> PROBLEM TO WORK ON
Among the entries below, find the lines that hold the word "width" and report them.

> DATASET RECORDS
== == ==

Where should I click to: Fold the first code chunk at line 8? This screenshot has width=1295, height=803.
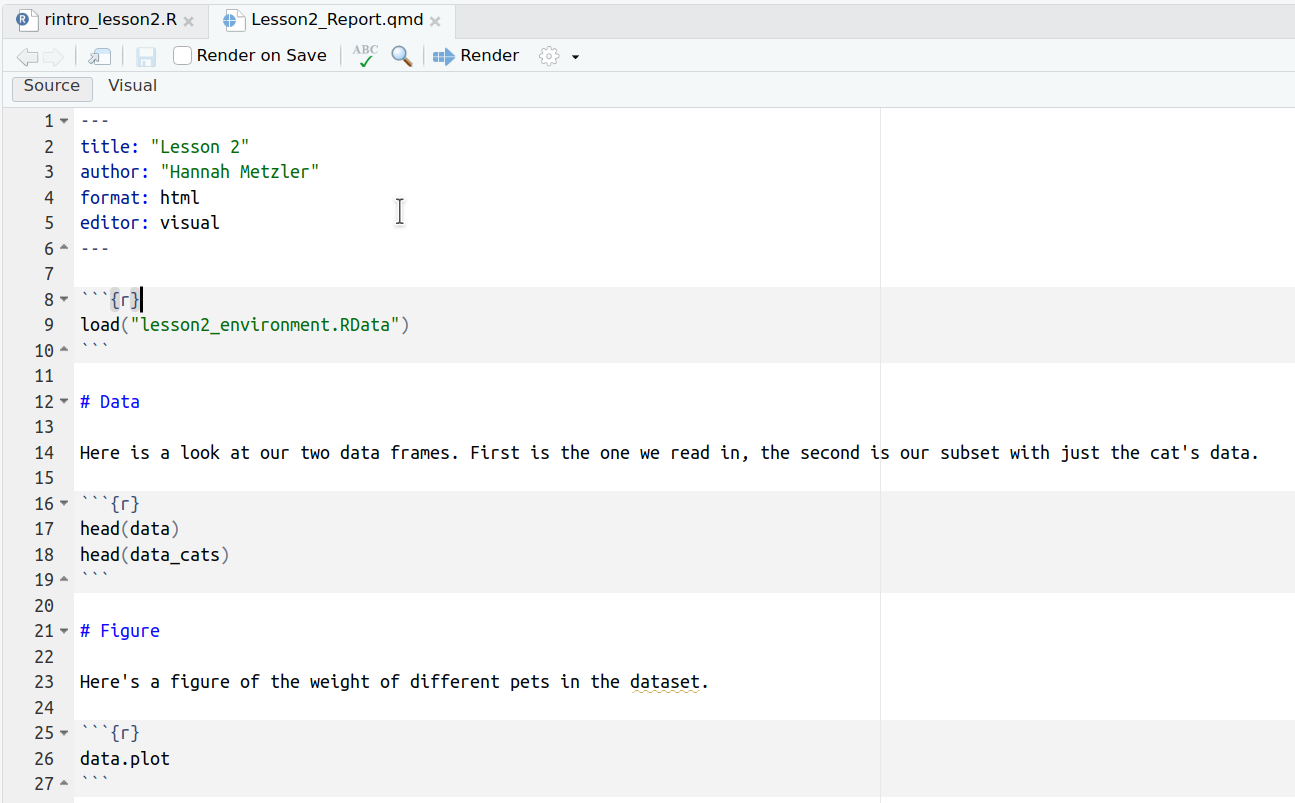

== == ==

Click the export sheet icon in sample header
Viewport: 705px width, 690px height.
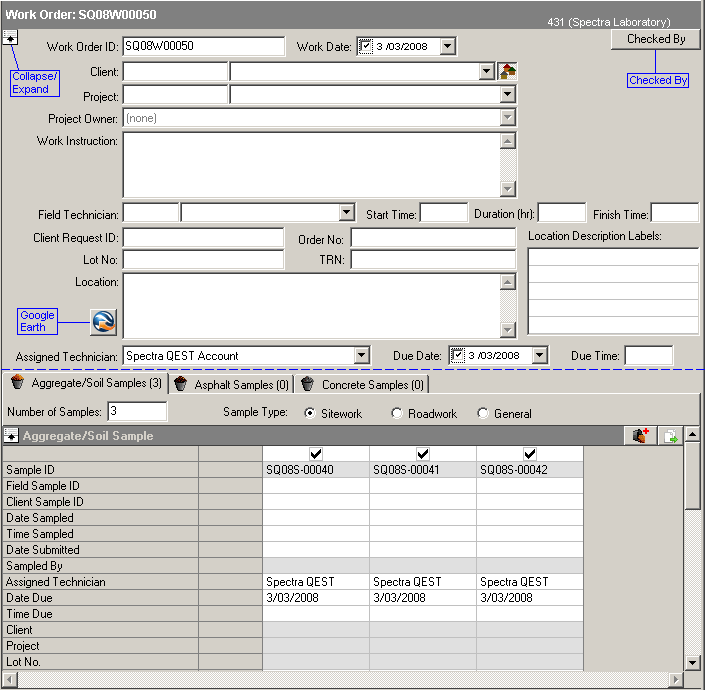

== == ==

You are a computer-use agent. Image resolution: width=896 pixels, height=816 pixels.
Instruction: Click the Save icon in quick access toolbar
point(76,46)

== == ==

> PROBLEM SOLUTION
Where should I click to: Fold the first code chunk at line 8? This screenshot has width=1295, height=803.
Viewport: 705px width, 690px height.
You are a computer-use agent. Image resolution: width=896 pixels, height=816 pixels.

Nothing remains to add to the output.